What you are asked to do
Can you carry on the passage on word recognition models, picking up after its final sentence?

Page excerpt
Although the present special section does not provide an answer to the question of which functional architecture is the right one for a general model of reading aloud, considerable progress has been made with regard to Carr and Pollatsek's (1985) conclusion on the issue. These authors stated that parallel coding systems models are clear on the existence of a rule-governed encoding mechanism but very vague about what the rule system's representation and operation looks like, and that such models must either become more specific or give way to other approaches. The three models just discussed provide a pluralistic answer to this problem, one clearly trying to do the former, while the others try different versions of the latter.

Semantic Code Formation And Morphemic Decomposition

Two contributions to the present section deal with the relationship between visual and semantic code formation (Kawamoto et al.), and the relationship between visual, phonological, and semantic "subsymbols" (Van Orden & Goldinger). Forster's and Kawamoto et al.'s papers are the only ones to consider processing of morphologically complex words (see Taft, 1991, for a verbal interactive activation type model that is supposed to account for the processing of morphologically complex words).

Kawamoto et al. present a distributed connectionist/adaptive resonance solution to the problem of modeling the ambiguity advantage, sometimes found in lexical decision experiments (Kellas, Ferraro, & Simpson, 1988; Millis & Button, 1989; Simpson & Kang, 1994). Their fully recurrent network can simulate an ambiguity advantage on response times, if a special error-correction learning algorithm (least-mean squared) is used, and the orthographic/spelling units are used as output units. However, it fails to capture the finding that ambiguous words with many meanings yield fewer errors than ambiguous words with few meanings

An important general question raised by Kawamoto et al. is how we are to represent meaning in models of word recognition ? The "standard model" (Carr & Pollatsek, 1985) is silent on that issue (but see Dagenbach & Carr, 1994). However, Kawamoto et al. also make no commitment whatsoever with regard to the nature of their semantic representations; they only commit themselves to a certain format, that is, distributed representations. In fact, had their "semantic units" been labeled lexical, phonological, morphemic, or pragmatic units, nothing in the model's behavior or its simulation of the "ambiguity advantage" would have changed, as long as the feature values representing "semantics" remain the same. This raises the issue in what sense and in virtue of which properties internal states in connectionist networks can be said to represent or to have meaning ? One possibility, discussed in Goschke and Koppelberg (1990), is to integrate connectionist models with a correlational account of semantic content (Dretske, 1988). Another interesting possibility is given by the topographical maps approach (Ritter, 1990). Despite these possibilities, subsymbolic/distributed connectionist models of the type proposed by Kawamoto et al. face a considerable challenge in explaining how the brain gets semantics from syntax (Dennett, 1987). There may indeed be severe limitations of any subsymbolic approach in dealing with this central issue of cognitive neuroscience (Rosenberg, 1990).
 

The papers by Van Orden and Goldinger, and Stone and Van Orden take an extreme stance on this issue of how to represent visual, phonological, or semantic codes. Similar to Kawamoto et al., their metaphorical resonance network uses subsymbols to "represent" these codes (Van Orden et al., 1990) and therefore faces the same issues mentioned above. The relative inaquaintance with resonance models of researchers in our field justifies a more detailed discussion of this approach, which was not discussed at all in Carr and Pollatsek (1985).

Saved entries
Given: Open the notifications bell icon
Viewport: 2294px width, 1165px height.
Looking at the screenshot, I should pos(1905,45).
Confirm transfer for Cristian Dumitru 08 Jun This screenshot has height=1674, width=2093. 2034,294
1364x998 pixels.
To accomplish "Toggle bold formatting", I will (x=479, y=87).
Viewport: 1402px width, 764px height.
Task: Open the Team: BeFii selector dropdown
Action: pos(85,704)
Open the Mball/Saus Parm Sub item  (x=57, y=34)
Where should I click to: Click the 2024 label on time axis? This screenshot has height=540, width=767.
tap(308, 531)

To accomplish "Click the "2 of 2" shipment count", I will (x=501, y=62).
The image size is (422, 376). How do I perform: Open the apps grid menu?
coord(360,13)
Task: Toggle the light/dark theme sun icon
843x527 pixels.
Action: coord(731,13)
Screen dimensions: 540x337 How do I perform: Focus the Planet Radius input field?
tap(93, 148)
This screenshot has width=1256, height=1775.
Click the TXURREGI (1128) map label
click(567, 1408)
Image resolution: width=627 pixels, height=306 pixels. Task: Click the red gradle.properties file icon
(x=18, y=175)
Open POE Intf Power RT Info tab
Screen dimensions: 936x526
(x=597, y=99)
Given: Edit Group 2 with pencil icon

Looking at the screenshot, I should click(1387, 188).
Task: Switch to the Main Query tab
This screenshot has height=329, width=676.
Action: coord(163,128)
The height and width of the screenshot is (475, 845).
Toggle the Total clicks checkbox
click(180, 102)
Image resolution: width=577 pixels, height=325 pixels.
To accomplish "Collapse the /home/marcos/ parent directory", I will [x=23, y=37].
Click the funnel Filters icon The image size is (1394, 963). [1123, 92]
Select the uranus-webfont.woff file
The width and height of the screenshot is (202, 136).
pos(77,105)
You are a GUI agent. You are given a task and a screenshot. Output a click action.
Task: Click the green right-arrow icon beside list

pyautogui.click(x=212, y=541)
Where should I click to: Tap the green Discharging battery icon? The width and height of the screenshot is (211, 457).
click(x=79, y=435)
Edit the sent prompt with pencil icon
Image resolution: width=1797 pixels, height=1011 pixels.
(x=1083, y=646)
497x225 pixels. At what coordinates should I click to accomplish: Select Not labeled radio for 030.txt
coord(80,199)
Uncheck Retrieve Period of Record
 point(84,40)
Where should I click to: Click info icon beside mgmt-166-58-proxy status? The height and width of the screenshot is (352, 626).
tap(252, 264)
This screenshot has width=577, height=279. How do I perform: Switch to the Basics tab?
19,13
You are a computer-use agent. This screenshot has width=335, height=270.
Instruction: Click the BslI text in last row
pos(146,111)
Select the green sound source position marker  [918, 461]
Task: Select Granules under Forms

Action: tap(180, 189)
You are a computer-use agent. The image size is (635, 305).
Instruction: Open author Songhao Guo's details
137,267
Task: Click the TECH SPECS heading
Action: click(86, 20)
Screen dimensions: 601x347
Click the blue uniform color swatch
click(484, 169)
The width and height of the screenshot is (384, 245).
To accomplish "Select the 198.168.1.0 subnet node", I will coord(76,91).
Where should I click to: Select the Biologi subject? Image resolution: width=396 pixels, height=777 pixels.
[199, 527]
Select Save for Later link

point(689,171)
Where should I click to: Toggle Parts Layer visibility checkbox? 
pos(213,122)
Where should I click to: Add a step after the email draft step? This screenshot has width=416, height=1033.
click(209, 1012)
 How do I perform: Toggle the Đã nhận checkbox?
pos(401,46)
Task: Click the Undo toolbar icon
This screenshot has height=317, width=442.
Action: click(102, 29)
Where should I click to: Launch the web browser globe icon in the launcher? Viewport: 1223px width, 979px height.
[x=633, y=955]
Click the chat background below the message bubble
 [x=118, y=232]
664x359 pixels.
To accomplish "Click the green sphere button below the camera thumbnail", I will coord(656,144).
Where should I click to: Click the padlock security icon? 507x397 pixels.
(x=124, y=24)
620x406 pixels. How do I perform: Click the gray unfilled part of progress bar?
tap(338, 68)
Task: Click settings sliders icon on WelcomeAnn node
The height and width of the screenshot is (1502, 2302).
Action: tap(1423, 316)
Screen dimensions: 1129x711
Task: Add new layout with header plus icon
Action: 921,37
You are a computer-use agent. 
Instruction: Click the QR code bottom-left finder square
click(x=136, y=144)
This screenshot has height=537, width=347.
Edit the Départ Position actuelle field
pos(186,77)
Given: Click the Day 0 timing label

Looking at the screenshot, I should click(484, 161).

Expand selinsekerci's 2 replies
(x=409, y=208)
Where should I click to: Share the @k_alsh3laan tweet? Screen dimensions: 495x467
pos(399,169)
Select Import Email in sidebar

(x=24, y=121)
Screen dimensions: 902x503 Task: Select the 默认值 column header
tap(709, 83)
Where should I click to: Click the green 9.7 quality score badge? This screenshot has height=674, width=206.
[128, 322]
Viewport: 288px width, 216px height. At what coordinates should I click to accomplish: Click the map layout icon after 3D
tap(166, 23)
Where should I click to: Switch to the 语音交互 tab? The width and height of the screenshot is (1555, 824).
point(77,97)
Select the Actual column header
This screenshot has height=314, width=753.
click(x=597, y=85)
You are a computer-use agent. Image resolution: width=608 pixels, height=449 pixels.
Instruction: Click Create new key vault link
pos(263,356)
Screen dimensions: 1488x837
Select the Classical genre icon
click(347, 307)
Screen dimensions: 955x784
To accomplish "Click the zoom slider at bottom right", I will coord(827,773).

Expected output
The adaptive resonance account proposed by these authors is couched in notions of complexity theory (Nicolis & Prigogine, 1989). It can also be thought of as the application of an experiential (in contrast to ecological), mediated (in contrast to unmediated) variant of Gibsonian perception-action theory to reading. Armed with a few constructs derived from complexity theory and Neogibsonian theory (Kugler, Shaw, Vincente, & Kinsella-Shaw, 1990), they provide a simple and general account of representative data observed in the naming and lexical decision tasks in terms of a system that is tuned to cohere on learned fixed point attractors emerging in a hypothetical visuo-phono-semantic state space.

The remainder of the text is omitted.